§ **WHAT THE EXERCISE ASKS**
Your answer is to be the exact text of the lines from the one containing "Where should I" through the final line of the entries, restated in full, with pictures omitted.

********

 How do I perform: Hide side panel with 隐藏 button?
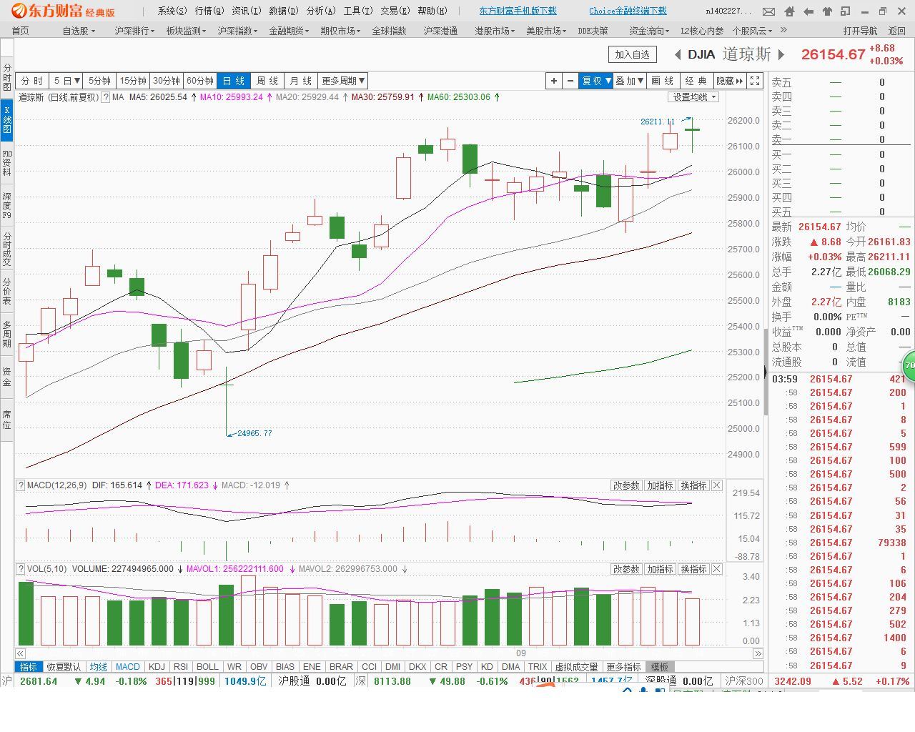(x=729, y=81)
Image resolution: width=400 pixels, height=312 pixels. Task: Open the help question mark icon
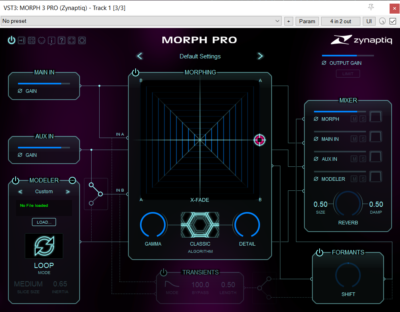(61, 40)
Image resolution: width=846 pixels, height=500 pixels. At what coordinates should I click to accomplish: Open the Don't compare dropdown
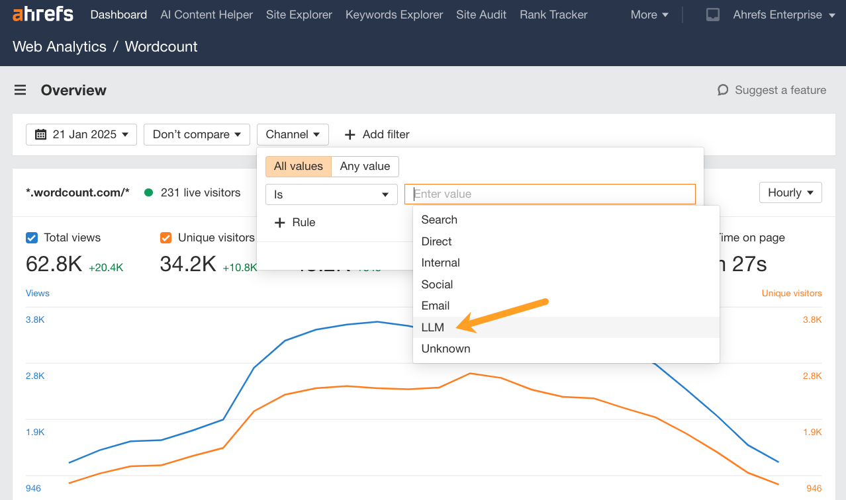click(x=196, y=134)
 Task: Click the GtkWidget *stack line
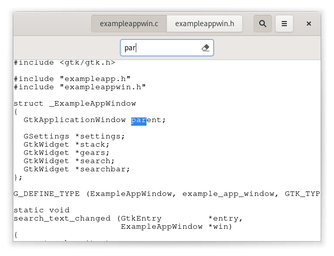pyautogui.click(x=66, y=145)
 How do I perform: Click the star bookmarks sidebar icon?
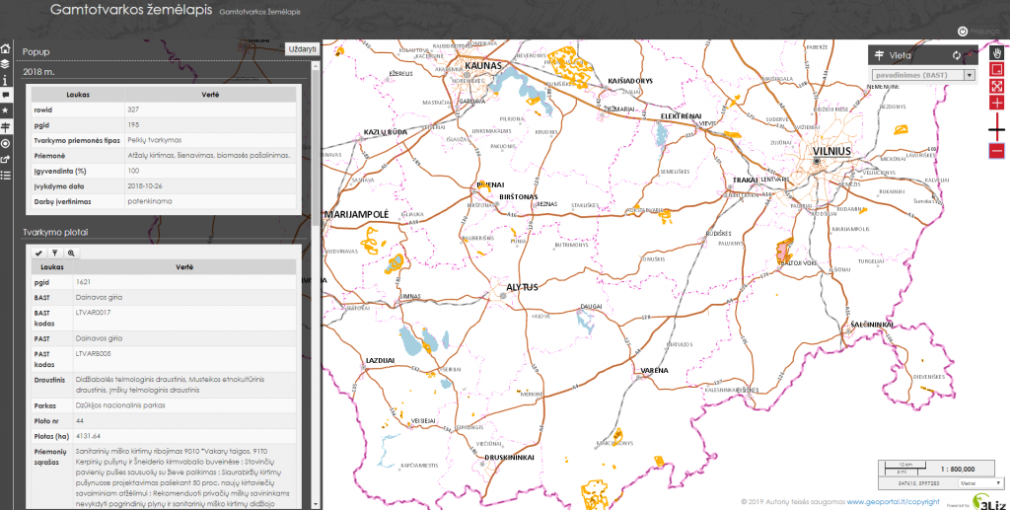pyautogui.click(x=6, y=111)
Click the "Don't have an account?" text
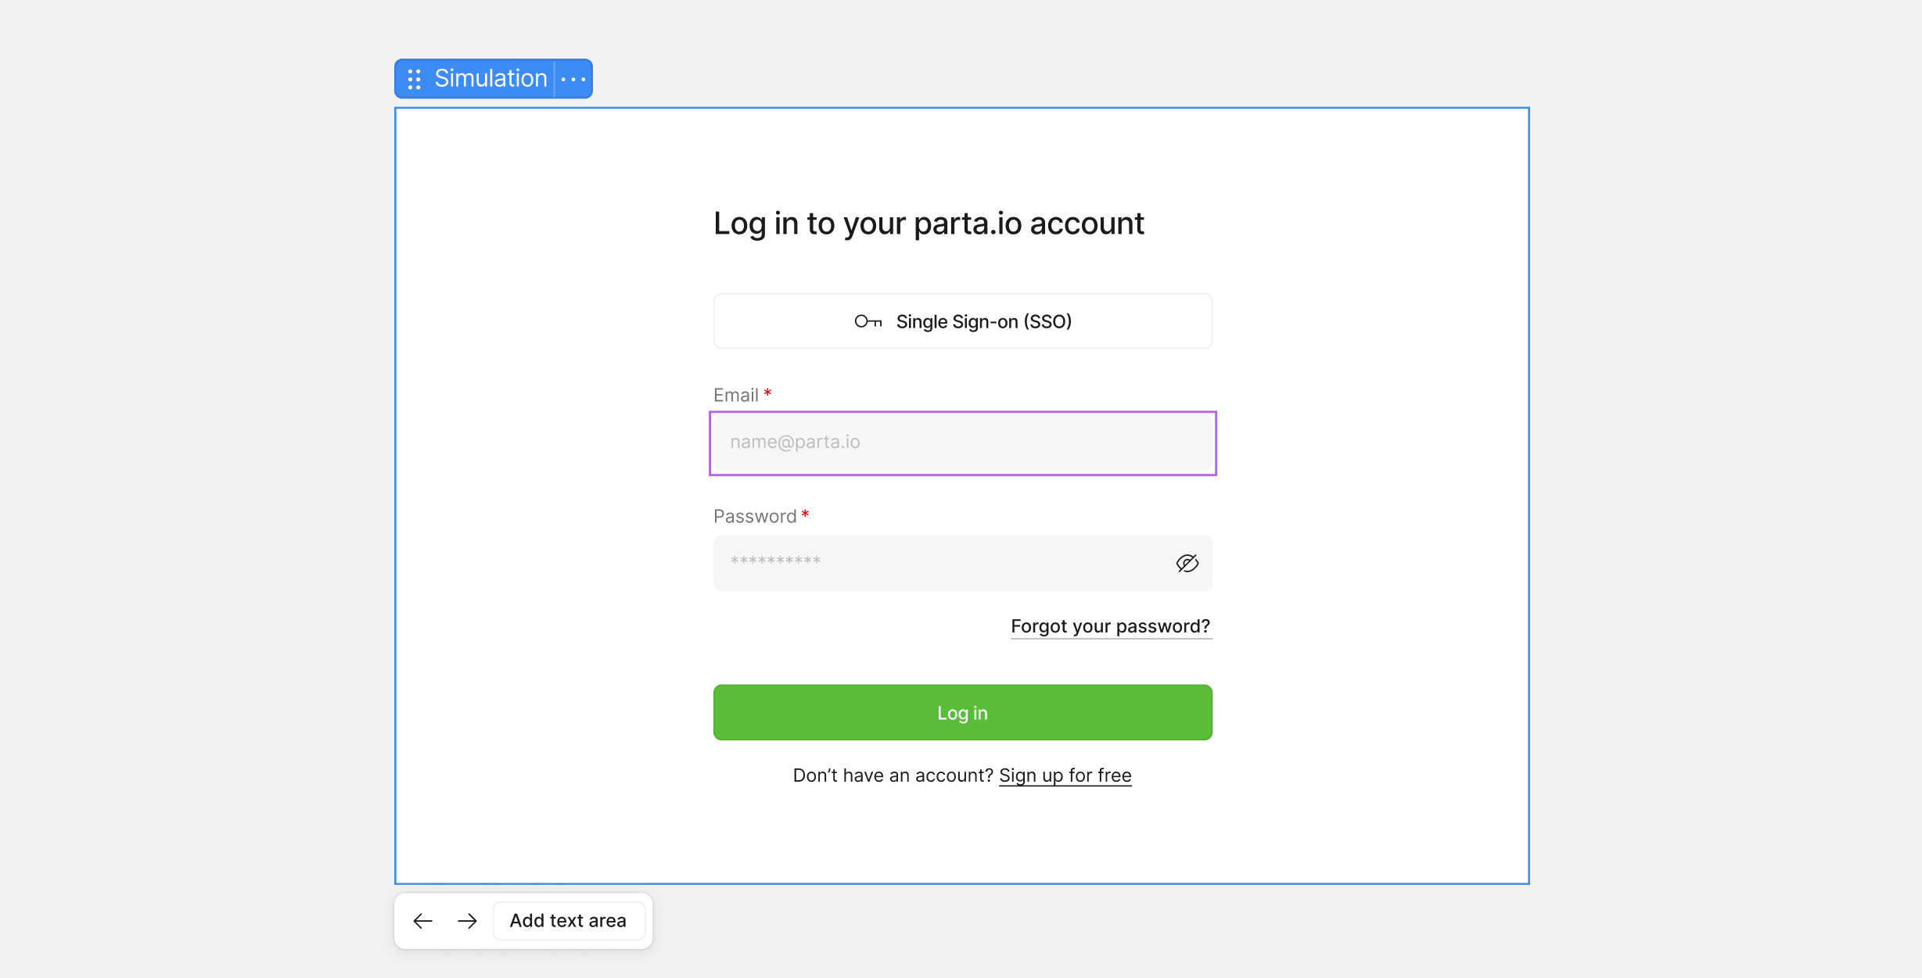1922x978 pixels. (893, 776)
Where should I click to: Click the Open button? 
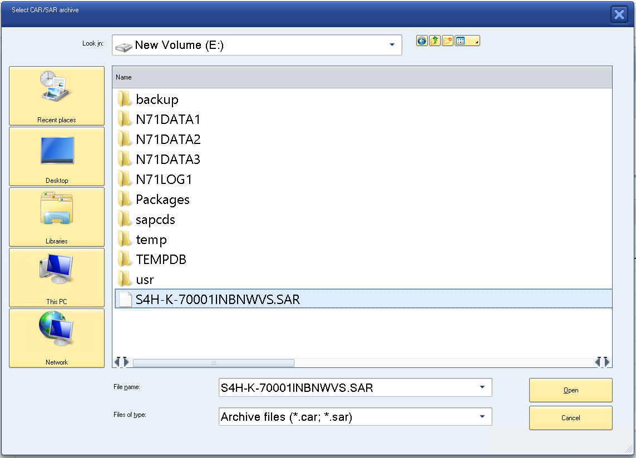[x=570, y=390]
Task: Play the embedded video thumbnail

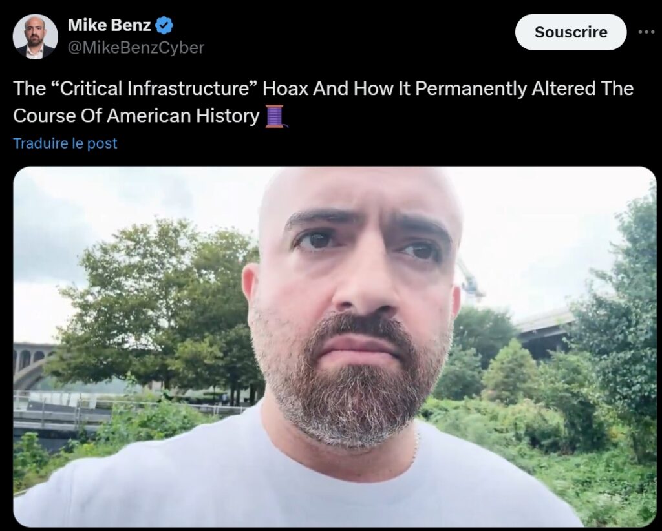Action: (x=334, y=347)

********

§ **SOLUTION BELOW**
Where should I click to: Click the Open button? 
[x=570, y=390]
Task: Play the embedded video thumbnail

Action: (x=334, y=347)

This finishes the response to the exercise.